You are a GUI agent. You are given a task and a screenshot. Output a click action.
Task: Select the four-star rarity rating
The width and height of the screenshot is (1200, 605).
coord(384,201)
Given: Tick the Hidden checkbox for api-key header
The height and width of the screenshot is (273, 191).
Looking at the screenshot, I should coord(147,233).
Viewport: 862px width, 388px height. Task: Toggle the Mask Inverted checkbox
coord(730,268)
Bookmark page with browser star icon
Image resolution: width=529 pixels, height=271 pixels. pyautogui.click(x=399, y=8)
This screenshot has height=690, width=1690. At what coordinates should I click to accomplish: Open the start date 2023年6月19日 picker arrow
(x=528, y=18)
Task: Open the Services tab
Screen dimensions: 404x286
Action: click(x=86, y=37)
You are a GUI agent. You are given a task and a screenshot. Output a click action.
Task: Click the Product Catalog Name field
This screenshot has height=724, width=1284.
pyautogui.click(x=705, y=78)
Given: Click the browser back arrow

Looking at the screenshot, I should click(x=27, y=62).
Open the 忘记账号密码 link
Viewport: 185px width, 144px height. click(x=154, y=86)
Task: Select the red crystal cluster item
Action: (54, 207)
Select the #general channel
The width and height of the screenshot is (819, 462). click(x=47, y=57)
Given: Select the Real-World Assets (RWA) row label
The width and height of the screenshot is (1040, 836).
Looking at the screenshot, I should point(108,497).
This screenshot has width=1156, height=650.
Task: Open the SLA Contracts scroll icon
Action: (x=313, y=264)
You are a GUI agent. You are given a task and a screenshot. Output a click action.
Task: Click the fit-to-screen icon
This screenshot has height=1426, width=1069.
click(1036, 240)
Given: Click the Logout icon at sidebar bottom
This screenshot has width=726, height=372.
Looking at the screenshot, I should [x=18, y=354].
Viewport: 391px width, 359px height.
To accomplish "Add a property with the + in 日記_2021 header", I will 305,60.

## Task directions
Transcribe the records word for word, from their first line through the line containing "(x=528, y=18)", including both of those lines.

## Written solution
You are a GUI agent. You are given a task and a screenshot. Output a click action.
Task: Select the four-star rarity rating
The width and height of the screenshot is (1200, 605).
coord(384,201)
Given: Tick the Hidden checkbox for api-key header
The height and width of the screenshot is (273, 191).
Looking at the screenshot, I should coord(147,233).
Viewport: 862px width, 388px height. Task: Toggle the Mask Inverted checkbox
coord(730,268)
Bookmark page with browser star icon
Image resolution: width=529 pixels, height=271 pixels. pyautogui.click(x=399, y=8)
This screenshot has height=690, width=1690. At what coordinates should I click to accomplish: Open the start date 2023年6月19日 picker arrow
(x=528, y=18)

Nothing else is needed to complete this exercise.